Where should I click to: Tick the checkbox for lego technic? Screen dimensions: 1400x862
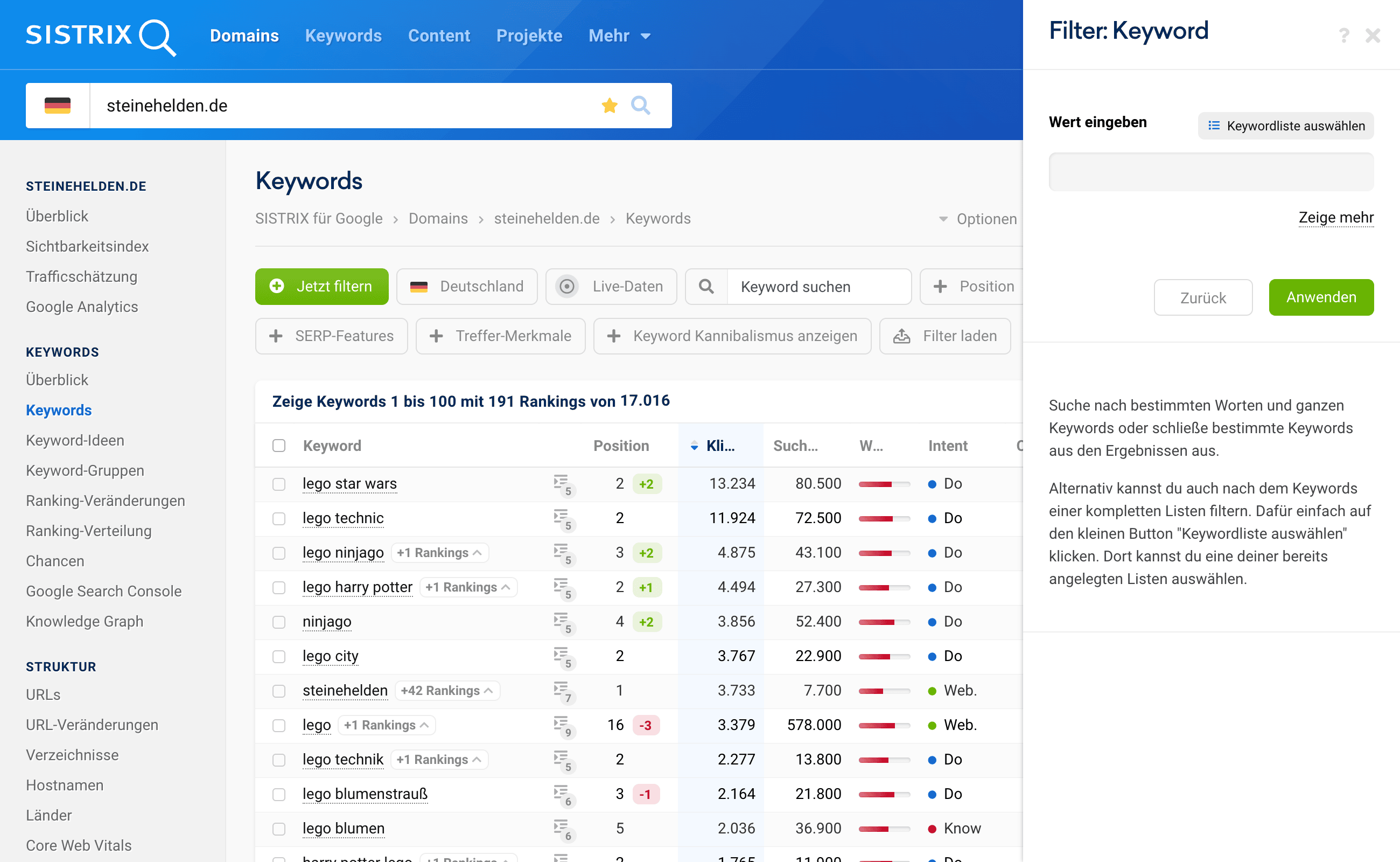[278, 518]
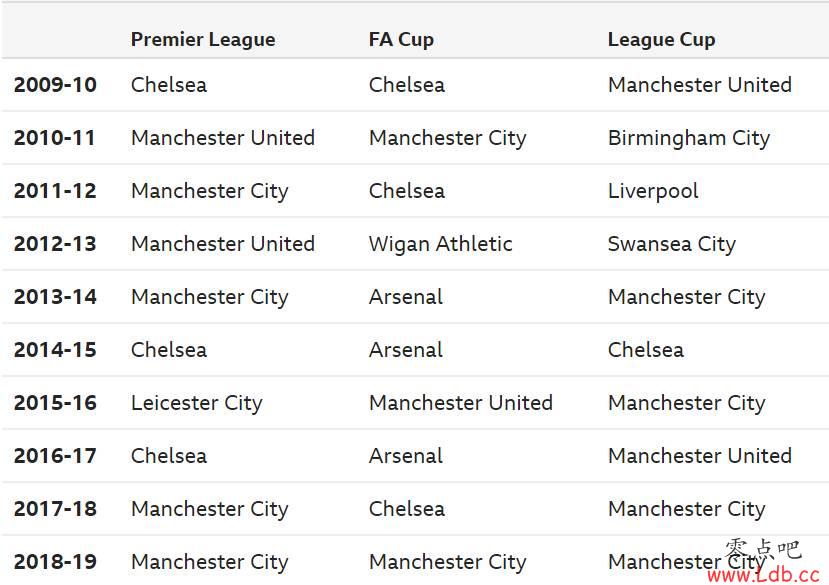Image resolution: width=829 pixels, height=585 pixels.
Task: Select the 2016-17 season row label
Action: pos(55,455)
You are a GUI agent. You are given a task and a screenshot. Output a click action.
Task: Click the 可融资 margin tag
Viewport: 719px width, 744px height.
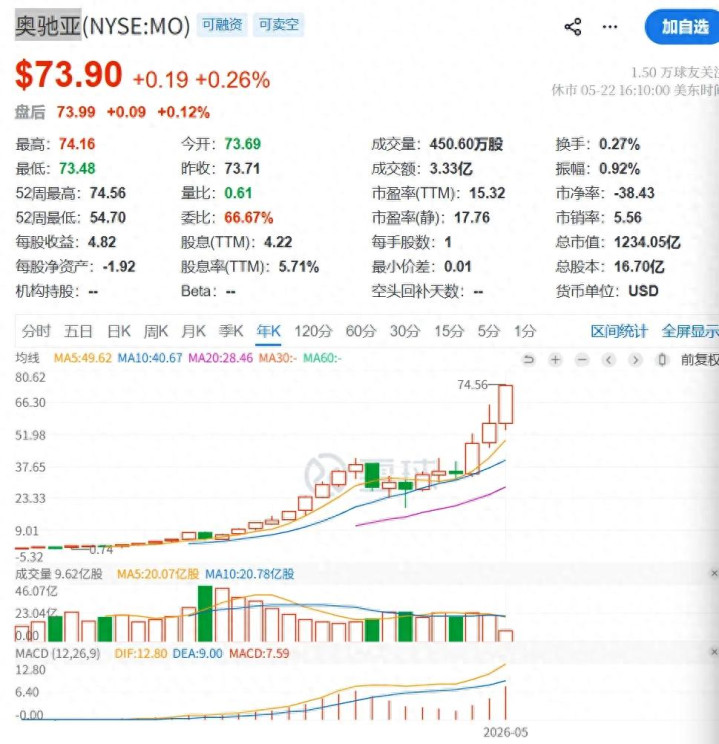[x=222, y=25]
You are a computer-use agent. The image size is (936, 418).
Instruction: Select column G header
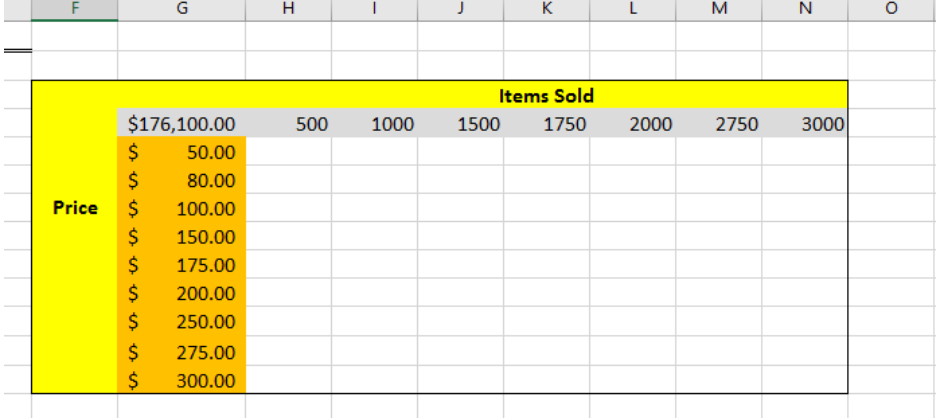pyautogui.click(x=181, y=10)
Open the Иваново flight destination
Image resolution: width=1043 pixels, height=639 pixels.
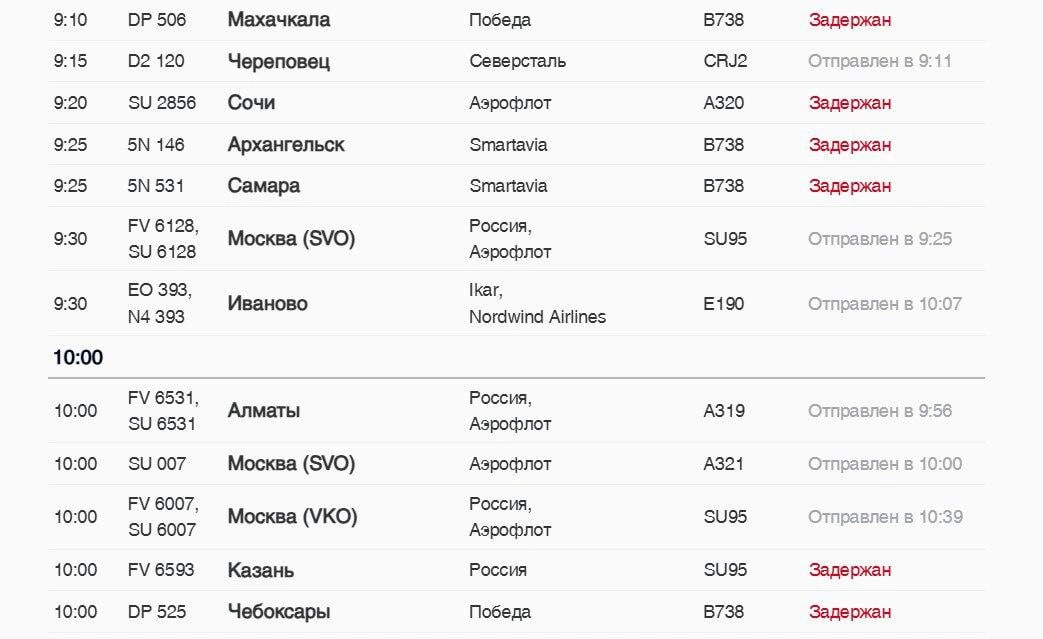coord(267,304)
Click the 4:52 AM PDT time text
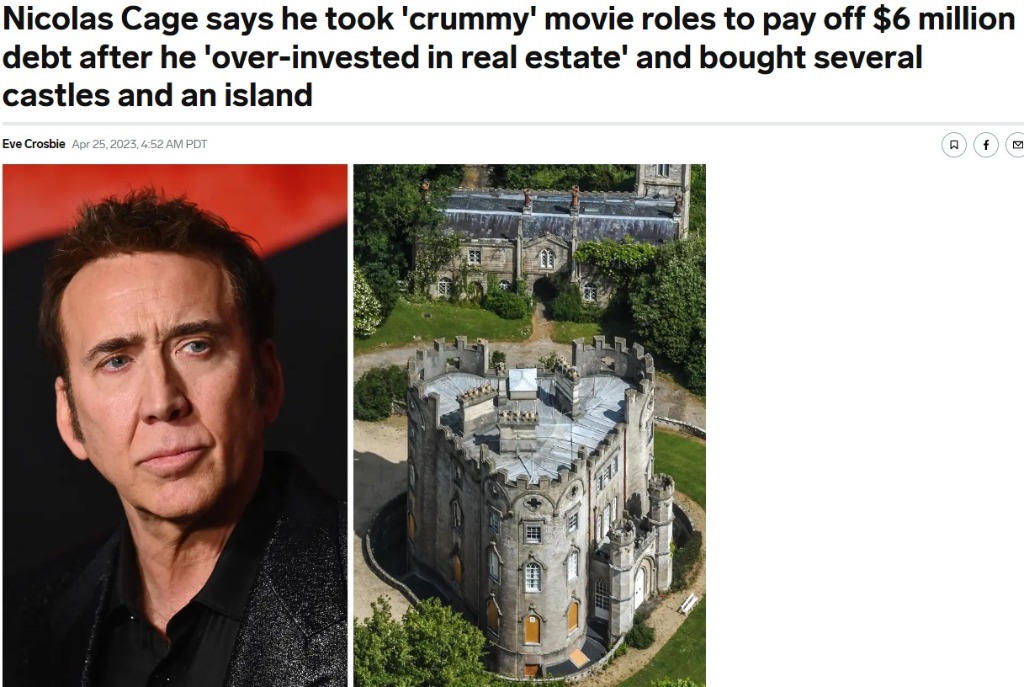The image size is (1024, 687). coord(174,144)
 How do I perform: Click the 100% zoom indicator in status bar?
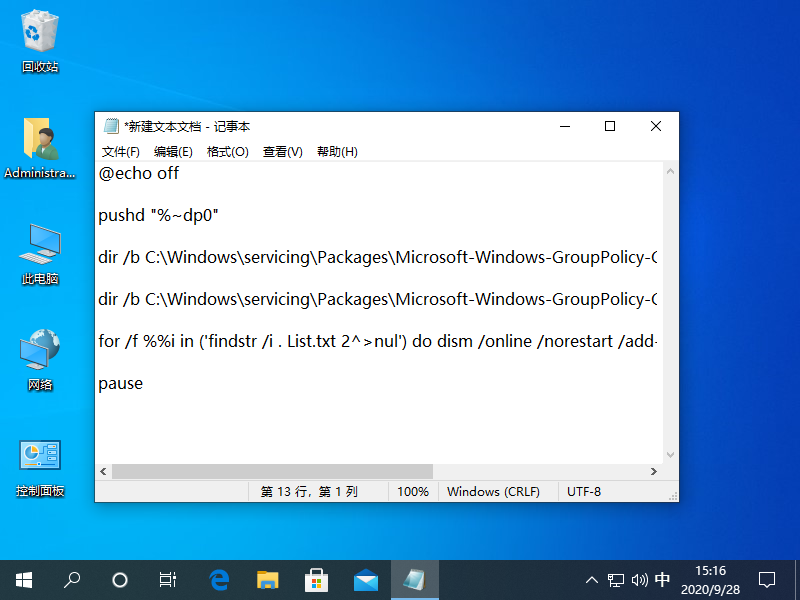(x=412, y=491)
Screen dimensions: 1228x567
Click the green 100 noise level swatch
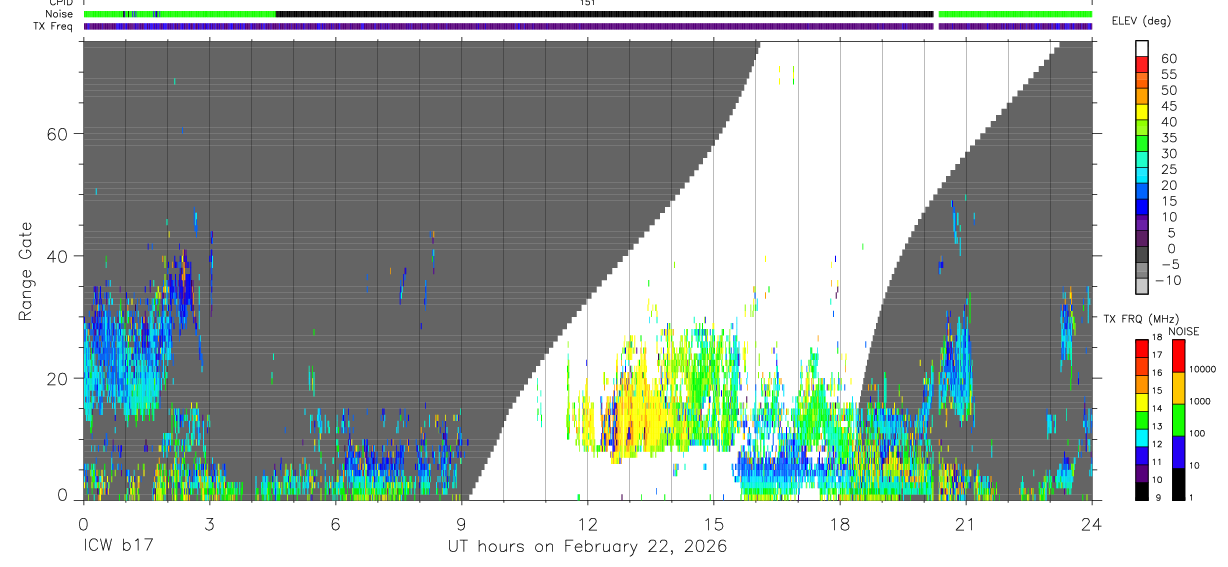point(1178,420)
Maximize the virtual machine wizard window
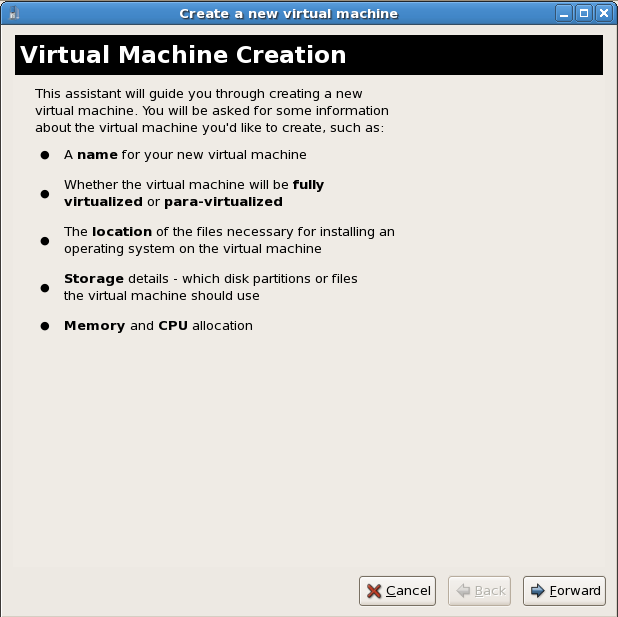Image resolution: width=618 pixels, height=617 pixels. tap(585, 13)
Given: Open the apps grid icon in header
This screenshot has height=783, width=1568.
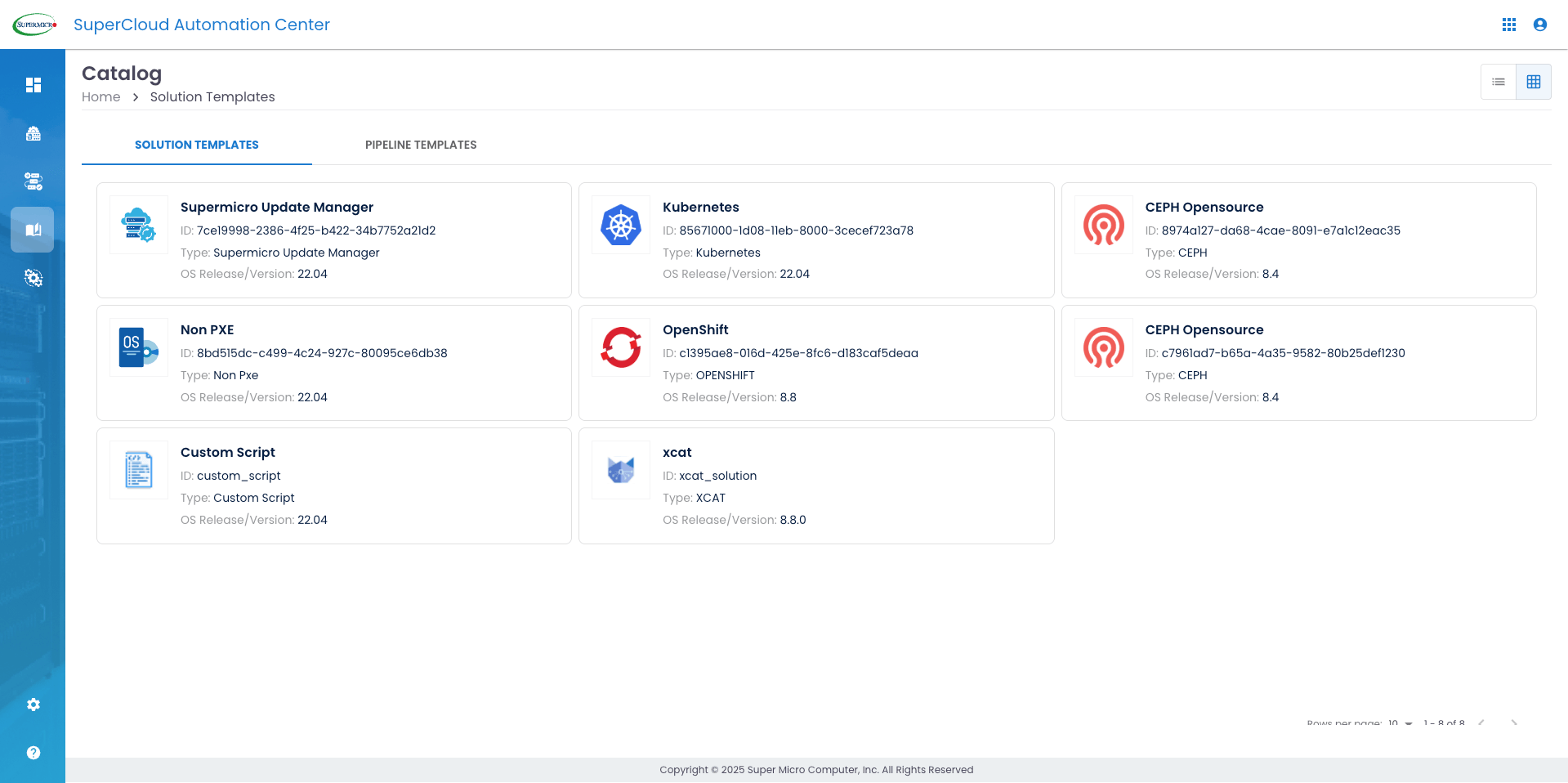Looking at the screenshot, I should coord(1508,25).
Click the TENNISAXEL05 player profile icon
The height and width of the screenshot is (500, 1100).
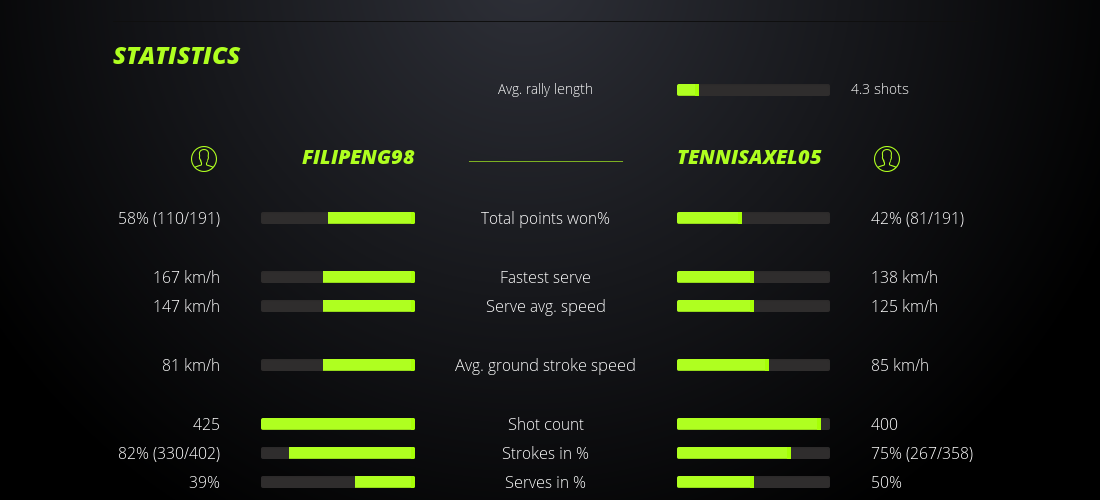click(x=886, y=158)

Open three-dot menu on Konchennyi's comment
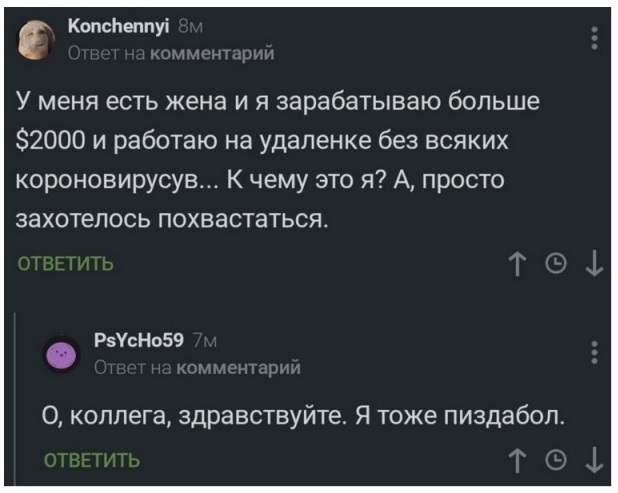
_ _ _ _ _ _ _
GOAL -
Reproduce word for word the part of the entries that opens with the line containing "You are a computer-use" and continues through the end of the entries, including both ends. Leave the pictures out of your answer.

EXPECTED OUTPUT -
You are a computer-use agent. The image size is (936, 418).
Instruction: Select column G header
pyautogui.click(x=181, y=10)
Open the Иваново flight destination
Image resolution: width=1043 pixels, height=639 pixels.
coord(267,304)
Click the 4:52 AM PDT time text
The image size is (1024, 687). coord(174,144)
 How do I perform: Click the 100% zoom indicator in status bar?
(x=412, y=491)
Screen dimensions: 1228x567
Click the green 100 noise level swatch
point(1178,420)
Maximize the virtual machine wizard window
Image resolution: width=618 pixels, height=617 pixels. tap(585, 13)
Given: Open the apps grid icon in header
This screenshot has height=783, width=1568.
Looking at the screenshot, I should coord(1508,25).
Click the TENNISAXEL05 player profile icon
The height and width of the screenshot is (500, 1100).
click(x=886, y=158)

Open three-dot menu on Konchennyi's comment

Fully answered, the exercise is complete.